PROBLEM REQUIREMENTS:
From the records below, copy out each line that has the word "agent".
(Beginning of THE RECORDS)
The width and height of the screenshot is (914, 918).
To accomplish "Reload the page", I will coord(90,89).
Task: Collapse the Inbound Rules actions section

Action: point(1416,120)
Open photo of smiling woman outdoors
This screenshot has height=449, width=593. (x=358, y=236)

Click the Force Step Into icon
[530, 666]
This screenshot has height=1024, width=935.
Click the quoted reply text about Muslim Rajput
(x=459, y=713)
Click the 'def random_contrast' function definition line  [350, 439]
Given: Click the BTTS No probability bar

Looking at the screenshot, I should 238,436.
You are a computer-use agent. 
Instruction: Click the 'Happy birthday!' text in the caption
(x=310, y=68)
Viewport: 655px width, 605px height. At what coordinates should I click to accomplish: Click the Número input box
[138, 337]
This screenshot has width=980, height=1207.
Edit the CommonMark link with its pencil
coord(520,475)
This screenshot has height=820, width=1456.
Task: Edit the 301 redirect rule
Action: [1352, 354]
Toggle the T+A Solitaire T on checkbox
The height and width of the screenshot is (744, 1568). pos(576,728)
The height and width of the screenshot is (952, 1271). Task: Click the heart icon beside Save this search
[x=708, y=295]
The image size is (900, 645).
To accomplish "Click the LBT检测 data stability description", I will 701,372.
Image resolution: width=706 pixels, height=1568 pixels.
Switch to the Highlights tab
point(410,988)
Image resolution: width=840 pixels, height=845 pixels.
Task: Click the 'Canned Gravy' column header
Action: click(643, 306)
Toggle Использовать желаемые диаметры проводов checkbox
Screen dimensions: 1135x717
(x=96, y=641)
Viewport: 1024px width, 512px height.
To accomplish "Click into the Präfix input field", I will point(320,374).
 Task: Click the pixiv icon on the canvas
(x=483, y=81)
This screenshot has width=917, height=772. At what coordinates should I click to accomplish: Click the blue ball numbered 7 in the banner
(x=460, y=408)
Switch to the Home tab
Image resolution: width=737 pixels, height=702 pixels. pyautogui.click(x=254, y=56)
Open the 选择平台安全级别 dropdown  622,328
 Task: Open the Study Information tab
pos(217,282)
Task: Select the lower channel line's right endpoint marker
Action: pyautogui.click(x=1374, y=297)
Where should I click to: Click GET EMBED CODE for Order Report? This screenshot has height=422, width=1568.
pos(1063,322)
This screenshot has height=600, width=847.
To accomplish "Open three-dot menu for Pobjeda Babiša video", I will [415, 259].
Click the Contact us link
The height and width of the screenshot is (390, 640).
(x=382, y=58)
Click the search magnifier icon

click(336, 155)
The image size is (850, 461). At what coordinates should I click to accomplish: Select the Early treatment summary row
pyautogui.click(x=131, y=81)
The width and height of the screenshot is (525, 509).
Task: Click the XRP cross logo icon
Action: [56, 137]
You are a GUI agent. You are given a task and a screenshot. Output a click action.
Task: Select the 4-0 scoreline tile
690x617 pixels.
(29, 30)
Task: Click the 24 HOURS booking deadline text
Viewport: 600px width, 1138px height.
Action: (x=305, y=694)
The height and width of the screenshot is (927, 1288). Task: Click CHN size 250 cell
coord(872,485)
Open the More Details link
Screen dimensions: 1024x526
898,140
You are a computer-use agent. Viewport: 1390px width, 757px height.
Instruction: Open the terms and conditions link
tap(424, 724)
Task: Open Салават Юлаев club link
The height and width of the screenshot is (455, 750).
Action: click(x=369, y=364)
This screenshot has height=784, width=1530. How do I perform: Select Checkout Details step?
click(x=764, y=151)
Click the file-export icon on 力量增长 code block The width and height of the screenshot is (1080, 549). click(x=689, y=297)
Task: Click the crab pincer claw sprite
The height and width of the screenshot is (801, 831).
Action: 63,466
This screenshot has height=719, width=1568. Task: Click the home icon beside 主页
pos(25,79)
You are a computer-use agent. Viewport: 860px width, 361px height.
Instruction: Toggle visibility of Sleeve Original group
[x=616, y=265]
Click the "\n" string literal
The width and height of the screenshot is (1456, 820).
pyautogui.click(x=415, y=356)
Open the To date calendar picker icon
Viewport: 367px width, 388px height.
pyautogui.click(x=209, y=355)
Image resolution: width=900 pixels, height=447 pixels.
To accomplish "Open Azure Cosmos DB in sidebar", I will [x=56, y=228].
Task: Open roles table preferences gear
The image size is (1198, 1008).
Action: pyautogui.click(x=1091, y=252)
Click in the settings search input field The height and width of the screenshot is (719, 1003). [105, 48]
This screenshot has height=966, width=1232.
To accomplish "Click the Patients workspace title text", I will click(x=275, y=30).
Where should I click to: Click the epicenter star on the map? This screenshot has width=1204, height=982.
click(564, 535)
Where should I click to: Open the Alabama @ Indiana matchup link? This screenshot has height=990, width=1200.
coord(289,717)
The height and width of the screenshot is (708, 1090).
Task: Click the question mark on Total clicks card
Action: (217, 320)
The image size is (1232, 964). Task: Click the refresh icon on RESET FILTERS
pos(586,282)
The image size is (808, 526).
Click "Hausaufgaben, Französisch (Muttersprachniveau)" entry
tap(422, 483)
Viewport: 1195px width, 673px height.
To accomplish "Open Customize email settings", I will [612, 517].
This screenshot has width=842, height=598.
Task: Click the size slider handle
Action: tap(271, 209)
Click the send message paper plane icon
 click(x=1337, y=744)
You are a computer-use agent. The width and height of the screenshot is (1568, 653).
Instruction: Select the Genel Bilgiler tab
(End of THE RECORDS)
ANSWER BOX:
You are a computer-use agent. 
You are a GUI agent. You are given a task and a screenshot. Output a click action.
You are a computer-use agent. Viewport: 1390px width, 757px height.
You are a computer-use agent. Viewport: 860px width, 361px height.
You are a computer-use agent. The width and height of the screenshot is (1568, 653).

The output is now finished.